◆ **Your objective**: Give back the line containing "Login (917, 14)" along with every line after it, exactly, until the entries end.

◆ **Pixel coordinate grounding data**:
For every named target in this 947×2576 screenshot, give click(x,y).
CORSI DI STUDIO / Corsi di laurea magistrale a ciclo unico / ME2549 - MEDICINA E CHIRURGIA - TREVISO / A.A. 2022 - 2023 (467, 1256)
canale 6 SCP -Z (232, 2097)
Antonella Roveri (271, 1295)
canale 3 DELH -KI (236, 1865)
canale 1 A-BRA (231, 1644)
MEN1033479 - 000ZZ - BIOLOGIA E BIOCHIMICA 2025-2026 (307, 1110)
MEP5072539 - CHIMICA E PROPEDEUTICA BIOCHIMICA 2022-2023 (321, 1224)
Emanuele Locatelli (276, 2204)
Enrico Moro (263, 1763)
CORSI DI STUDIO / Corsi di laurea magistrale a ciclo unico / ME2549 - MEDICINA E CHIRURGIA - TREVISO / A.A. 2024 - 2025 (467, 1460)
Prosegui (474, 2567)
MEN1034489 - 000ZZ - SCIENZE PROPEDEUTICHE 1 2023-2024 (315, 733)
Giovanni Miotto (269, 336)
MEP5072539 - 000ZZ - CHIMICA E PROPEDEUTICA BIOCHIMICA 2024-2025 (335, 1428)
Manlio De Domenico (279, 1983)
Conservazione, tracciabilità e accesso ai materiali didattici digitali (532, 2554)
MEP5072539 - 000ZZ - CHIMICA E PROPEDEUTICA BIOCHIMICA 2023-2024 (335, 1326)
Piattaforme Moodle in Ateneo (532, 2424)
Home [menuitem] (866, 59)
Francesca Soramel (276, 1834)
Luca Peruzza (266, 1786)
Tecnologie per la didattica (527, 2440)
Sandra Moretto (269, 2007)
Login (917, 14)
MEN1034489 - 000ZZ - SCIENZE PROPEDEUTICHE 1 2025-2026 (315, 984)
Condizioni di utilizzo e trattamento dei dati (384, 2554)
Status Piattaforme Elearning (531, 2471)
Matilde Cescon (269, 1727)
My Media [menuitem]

◆ **Solution**:
Login (917, 14)
MEN1034489 - 000ZZ - SCIENZE PROPEDEUTICHE 1 2025-2026 (315, 984)
Condizioni di utilizzo e trattamento dei dati (384, 2554)
Status Piattaforme Elearning (531, 2471)
Matilde Cescon (269, 1727)
My Media [menuitem]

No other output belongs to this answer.